Collaborative (transational) Audienceships: Viikii.net

By | June 4, 2009

[This was originally written for the Convergence Culture Consortium blog]

I’ve been thinking a lot recently on audiences and audienceship, and what it means for media audiences and the communities they form when being part of an audience can increasingly involve collaborating on the (re)production, distribution, and curation of content.

One of the sites that for me really begins to touch upon the participatory potential of new media audienceship is Viikii.net, a collaborative translation and subtitling platform for streaming video that distributes that tasks of translating television shows and other media from around the world across an entire community of users.
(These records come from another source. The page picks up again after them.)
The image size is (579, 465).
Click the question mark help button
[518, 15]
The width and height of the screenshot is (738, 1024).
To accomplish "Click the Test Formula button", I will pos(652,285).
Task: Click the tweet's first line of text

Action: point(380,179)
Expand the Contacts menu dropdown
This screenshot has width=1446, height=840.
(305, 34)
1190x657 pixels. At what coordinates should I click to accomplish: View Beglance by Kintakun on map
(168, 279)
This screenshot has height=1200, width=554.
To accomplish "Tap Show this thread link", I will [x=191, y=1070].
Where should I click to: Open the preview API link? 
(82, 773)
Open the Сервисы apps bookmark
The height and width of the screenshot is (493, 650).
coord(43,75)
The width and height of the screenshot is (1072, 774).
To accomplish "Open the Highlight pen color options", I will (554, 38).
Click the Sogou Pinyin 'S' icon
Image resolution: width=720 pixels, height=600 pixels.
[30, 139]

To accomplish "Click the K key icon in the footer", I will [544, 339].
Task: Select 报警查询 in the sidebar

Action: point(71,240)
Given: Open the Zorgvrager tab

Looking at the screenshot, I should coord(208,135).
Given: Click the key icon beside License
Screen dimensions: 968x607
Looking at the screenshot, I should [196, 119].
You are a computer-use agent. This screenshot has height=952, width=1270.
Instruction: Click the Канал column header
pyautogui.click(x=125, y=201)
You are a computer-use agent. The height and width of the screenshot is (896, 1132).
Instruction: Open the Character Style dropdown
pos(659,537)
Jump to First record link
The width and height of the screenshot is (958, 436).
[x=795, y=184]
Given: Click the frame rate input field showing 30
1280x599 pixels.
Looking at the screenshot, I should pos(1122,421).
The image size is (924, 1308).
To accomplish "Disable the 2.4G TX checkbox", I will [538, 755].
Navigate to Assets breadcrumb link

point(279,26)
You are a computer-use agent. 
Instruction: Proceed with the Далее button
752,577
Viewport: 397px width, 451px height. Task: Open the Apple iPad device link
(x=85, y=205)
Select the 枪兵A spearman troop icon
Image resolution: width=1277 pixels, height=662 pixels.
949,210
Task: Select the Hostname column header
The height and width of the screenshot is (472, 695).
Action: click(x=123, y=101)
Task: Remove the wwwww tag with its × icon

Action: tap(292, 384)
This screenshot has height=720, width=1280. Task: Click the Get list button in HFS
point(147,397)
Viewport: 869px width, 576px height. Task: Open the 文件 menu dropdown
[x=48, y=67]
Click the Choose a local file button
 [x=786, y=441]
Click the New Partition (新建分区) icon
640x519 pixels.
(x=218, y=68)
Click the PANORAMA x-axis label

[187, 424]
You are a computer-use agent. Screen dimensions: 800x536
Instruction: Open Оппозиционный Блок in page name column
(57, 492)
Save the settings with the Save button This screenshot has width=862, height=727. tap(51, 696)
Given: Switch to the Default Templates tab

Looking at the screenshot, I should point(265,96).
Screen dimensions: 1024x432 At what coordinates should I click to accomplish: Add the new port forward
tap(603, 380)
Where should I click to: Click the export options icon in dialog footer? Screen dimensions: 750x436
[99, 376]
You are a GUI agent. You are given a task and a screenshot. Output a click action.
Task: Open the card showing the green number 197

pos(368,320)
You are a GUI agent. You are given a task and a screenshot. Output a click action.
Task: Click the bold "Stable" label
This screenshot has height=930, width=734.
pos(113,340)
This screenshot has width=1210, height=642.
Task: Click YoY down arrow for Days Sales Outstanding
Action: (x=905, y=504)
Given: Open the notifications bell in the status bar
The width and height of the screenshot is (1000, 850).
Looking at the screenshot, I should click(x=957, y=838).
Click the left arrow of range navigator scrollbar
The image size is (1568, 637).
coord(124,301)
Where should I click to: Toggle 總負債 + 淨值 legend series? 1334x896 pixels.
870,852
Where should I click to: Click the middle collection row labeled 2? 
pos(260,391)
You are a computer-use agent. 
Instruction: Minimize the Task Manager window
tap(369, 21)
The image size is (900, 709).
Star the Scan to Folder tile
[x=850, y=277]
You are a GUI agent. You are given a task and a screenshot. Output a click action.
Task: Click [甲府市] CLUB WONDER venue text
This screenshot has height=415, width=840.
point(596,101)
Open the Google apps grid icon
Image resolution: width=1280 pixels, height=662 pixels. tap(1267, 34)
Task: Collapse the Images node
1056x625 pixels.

The site has been around since early 2008, but I stumbled across it last December, when I realized that fans were joining in a distributed labor network to subtitle a popular Korean drama that was airing at the time within hours of it being broadcast in Asia. The astonishing speed, as well as the decentralized collaboration system caught my eye and I’ve been talking excitedly about the site to people ever since.

The way Viikii.net work is that people can register for the site and contribute to subtitling uploaded video files in over 200 languages, line by line. Users can also edit and revise each other’s translations, refine the timing of the subtitles, or upload new files and put in requests for translations. The subtitles are added then and there, so that viewers on the site can see files even when they’re partially translated, so that you may come across a Korea drama that has had 80% translated into English, 30% complete in Spanish, and so forth. The video files are sectioned, so that people can contribute as much or as little as they want, much like a wiki for adding subtitles rather than general information.

The idea behind the site, according to the articles on the viikii blog was to help generate cultural understanding and language education through the use of popular media, since popular media was a means through which people could come to understand “not only language, but also the social texture that harbors it, the people who use it.” While this idea isn’t particularly novel, what makes viikii.net compelling is its radically collaborative and decentralized structure. Collaboration and decentralization of power and participation is one of the fundamental principles behind the found of the site as well:

“We people are who make, use, and live in all these languages; we built language, and so its barriers, which means that we’re the ones to tear these walls down. No super-power can do this alone, we must come together to do this, hail the potential of joined force! We already see wonders created by collaboration, made possible by WWW” (about viikii)

A significant portion of transnational media audience are no strangers to the phenomenon of fansubbing — amateur, fan-made subtitles for foreign media content. But even though fansubbing is undertaken by people who consider themselves part of the fan audience, it nevertheless creates certain social hierarchies within the community. More importantly, the flow of content is shaped by what content fansubbers decide to translate. Despite the significantly increased ease of fansubbing with digital technology, the time, technical skill, and resource commitment needed to fansub full episodes or entire television series in a timely manner still limited who could contribute.

Viikii.net takes the notion of “by us for us” behind fansubbing to the next level, opening up participation and lowering the barriers of entry significantly for anyone who wants to try their hand at helping translate, and shape the meaning of, the media content that they are consuming. By breaking down the units of contribution into single lines of dialogue, as well as creating a platform through which people could collaborate without having to even know one another, it has opened up the practice to a far wider range of participants, broadening even more — and for more people — what it means to be part of an audience.